WHAT IS ASKED => Rewrite the entries below as a JSON list of strings, with each line as its own string and blank lines omitted.

ENTRIES SHOWN =>

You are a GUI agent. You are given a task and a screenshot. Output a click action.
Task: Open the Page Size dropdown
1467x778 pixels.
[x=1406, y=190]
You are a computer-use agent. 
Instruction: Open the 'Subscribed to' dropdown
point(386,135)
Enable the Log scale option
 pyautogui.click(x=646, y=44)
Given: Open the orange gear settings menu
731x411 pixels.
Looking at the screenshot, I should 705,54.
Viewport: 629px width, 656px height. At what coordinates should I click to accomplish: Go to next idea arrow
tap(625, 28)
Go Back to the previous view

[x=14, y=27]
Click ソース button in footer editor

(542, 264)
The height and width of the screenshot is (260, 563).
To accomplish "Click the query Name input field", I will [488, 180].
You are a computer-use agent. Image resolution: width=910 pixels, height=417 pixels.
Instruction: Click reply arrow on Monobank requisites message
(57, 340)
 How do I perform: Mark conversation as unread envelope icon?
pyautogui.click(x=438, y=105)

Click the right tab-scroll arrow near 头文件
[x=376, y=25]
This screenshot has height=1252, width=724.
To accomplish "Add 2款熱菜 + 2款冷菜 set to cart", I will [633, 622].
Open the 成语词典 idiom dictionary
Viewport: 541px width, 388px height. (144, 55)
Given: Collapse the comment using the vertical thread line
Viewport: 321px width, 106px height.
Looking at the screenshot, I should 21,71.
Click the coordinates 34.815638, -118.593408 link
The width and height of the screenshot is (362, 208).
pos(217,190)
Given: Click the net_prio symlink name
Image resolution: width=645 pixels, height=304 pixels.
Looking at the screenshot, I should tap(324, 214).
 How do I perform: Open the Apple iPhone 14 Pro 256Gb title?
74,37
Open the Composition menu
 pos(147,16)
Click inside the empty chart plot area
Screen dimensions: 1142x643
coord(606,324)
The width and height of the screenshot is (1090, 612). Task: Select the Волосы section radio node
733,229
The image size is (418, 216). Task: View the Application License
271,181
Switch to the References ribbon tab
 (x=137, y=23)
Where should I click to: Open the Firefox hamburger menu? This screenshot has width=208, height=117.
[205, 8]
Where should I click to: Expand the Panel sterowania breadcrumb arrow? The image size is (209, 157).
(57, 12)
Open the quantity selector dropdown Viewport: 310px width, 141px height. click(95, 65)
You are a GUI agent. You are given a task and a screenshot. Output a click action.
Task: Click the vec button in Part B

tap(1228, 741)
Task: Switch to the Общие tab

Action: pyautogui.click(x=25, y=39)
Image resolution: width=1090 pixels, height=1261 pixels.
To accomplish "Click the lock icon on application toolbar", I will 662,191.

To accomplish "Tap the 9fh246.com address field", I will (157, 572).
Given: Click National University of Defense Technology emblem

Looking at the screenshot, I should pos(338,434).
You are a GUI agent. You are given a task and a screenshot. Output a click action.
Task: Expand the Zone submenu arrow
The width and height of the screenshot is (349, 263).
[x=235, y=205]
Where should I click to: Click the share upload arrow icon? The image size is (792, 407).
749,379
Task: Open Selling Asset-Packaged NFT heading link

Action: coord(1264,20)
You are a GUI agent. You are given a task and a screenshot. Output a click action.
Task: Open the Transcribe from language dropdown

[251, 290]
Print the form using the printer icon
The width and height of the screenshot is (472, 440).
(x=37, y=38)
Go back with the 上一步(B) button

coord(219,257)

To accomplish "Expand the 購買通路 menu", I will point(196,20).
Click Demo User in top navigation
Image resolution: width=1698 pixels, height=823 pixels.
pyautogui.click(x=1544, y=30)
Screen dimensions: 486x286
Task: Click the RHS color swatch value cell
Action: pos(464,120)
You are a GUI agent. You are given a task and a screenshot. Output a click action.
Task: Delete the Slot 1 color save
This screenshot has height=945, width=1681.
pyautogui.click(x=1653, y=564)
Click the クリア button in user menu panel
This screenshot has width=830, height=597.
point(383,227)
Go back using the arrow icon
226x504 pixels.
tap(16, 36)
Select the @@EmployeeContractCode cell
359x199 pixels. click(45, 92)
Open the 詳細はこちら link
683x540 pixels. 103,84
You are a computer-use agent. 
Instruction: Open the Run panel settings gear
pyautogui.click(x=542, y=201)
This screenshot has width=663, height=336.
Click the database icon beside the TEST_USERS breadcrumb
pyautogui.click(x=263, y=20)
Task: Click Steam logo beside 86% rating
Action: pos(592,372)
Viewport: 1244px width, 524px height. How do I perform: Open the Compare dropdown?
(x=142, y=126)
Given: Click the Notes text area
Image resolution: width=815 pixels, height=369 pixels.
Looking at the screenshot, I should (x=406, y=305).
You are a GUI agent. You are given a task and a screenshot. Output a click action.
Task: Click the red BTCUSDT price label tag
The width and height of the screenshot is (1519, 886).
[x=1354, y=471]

RESPONSE BELOW =>
[
  "You are a GUI agent. You are given a task and a screenshot. Output a click action.",
  "Task: Open the Page Size dropdown",
  "1467x778 pixels.",
  "[x=1406, y=190]",
  "You are a computer-use agent. ",
  "Instruction: Open the 'Subscribed to' dropdown",
  "point(386,135)",
  "Enable the Log scale option",
  " pyautogui.click(x=646, y=44)",
  "Given: Open the orange gear settings menu",
  "731x411 pixels.",
  "Looking at the screenshot, I should 705,54.",
  "Viewport: 629px width, 656px height. At what coordinates should I click to accomplish: Go to next idea arrow",
  "tap(625, 28)",
  "Go Back to the previous view",
  "[x=14, y=27]",
  "Click ソース button in footer editor",
  "(542, 264)",
  "The height and width of the screenshot is (260, 563).",
  "To accomplish \"Click the query Name input field\", I will [488, 180].",
  "You are a computer-use agent. Image resolution: width=910 pixels, height=417 pixels.",
  "Instruction: Click reply arrow on Monobank requisites message",
  "(57, 340)",
  " How do I perform: Mark conversation as unread envelope icon?",
  "pyautogui.click(x=438, y=105)",
  "Click the right tab-scroll arrow near 头文件",
  "[x=376, y=25]",
  "This screenshot has height=1252, width=724.",
  "To accomplish \"Add 2款熱菜 + 2款冷菜 set to cart\", I will [633, 622].",
  "Open the 成语词典 idiom dictionary",
  "Viewport: 541px width, 388px height. (144, 55)",
  "Given: Collapse the comment using the vertical thread line",
  "Viewport: 321px width, 106px height.",
  "Looking at the screenshot, I should 21,71.",
  "Click the coordinates 34.815638, -118.593408 link",
  "The width and height of the screenshot is (362, 208).",
  "pos(217,190)",
  "Given: Click the net_prio symlink name",
  "Image resolution: width=645 pixels, height=304 pixels.",
  "Looking at the screenshot, I should tap(324, 214).",
  " How do I perform: Open the Apple iPhone 14 Pro 256Gb title?",
  "74,37",
  "Open the Composition menu",
  " pos(147,16)",
  "Click inside the empty chart plot area",
  "Screen dimensions: 1142x643",
  "coord(606,324)",
  "The width and height of the screenshot is (1090, 612). Task: Select the Волосы section radio node",
  "733,229",
  "The image size is (418, 216). Task: View the Application License",
  "271,181",
  "Switch to the References ribbon tab",
  " (x=137, y=23)",
  "Where should I click to: Open the Firefox hamburger menu? This screenshot has width=208, height=117.",
  "[205, 8]",
  "Where should I click to: Expand the Panel sterowania breadcrumb arrow? The image size is (209, 157).",
  "(57, 12)",
  "Open the quantity selector dropdown Viewport: 310px width, 141px height. click(95, 65)",
  "You are a GUI agent. You are given a task and a screenshot. Output a click action.",
  "Task: Click the vec button in Part B",
  "tap(1228, 741)",
  "Task: Switch to the Общие tab",
  "Action: pyautogui.click(x=25, y=39)",
  "Image resolution: width=1090 pixels, height=1261 pixels.",
  "To accomplish \"Click the lock icon on application toolbar\", I will 662,191.",
  "To accomplish \"Tap the 9fh246.com address field\", I will (157, 572).",
  "Given: Click National University of Defense Technology emblem",
  "Looking at the screenshot, I should pos(338,434).",
  "You are a GUI agent. You are given a task and a screenshot. Output a click action.",
  "Task: Expand the Zone submenu arrow",
  "The width and height of the screenshot is (349, 263).",
  "[x=235, y=205]",
  "Where should I click to: Click the share upload arrow icon? The image size is (792, 407).",
  "749,379",
  "Task: Open Selling Asset-Packaged NFT heading link",
  "Action: coord(1264,20)",
  "You are a GUI agent. You are given a task and a screenshot. Output a click action.",
  "Task: Open the Transcribe from language dropdown",
  "[251, 290]",
  "Print the form using the printer icon",
  "The width and height of the screenshot is (472, 440).",
  "(x=37, y=38)",
  "Go back with the 上一步(B) button",
  "coord(219,257)",
  "To accomplish \"Expand the 購買通路 menu\", I will point(196,20).",
  "Click Demo User in top navigation",
  "Image resolution: width=1698 pixels, height=823 pixels.",
  "pyautogui.click(x=1544, y=30)",
  "Screen dimensions: 486x286",
  "Task: Click the RHS color swatch value cell",
  "Action: pos(464,120)",
  "You are a GUI agent. You are given a task and a screenshot. Output a click action.",
  "Task: Delete the Slot 1 color save",
  "This screenshot has height=945, width=1681.",
  "pyautogui.click(x=1653, y=564)",
  "Click the クリア button in user menu panel",
  "This screenshot has width=830, height=597.",
  "point(383,227)",
  "Go back using the arrow icon",
  "226x504 pixels.",
  "tap(16, 36)",
  "Select the @@EmployeeContractCode cell",
  "359x199 pixels. click(45, 92)",
  "Open the 詳細はこちら link",
  "683x540 pixels. 103,84",
  "You are a computer-use agent. ",
  "Instruction: Open the Run panel settings gear",
  "pyautogui.click(x=542, y=201)",
  "This screenshot has width=663, height=336.",
  "Click the database icon beside the TEST_USERS breadcrumb",
  "pyautogui.click(x=263, y=20)",
  "Task: Click Steam logo beside 86% rating",
  "Action: pos(592,372)",
  "Viewport: 1244px width, 524px height. How do I perform: Open the Compare dropdown?",
  "(x=142, y=126)",
  "Given: Click the Notes text area",
  "Image resolution: width=815 pixels, height=369 pixels.",
  "Looking at the screenshot, I should (x=406, y=305).",
  "You are a GUI agent. You are given a task and a screenshot. Output a click action.",
  "Task: Click the red BTCUSDT price label tag",
  "The width and height of the screenshot is (1519, 886).",
  "[x=1354, y=471]"
]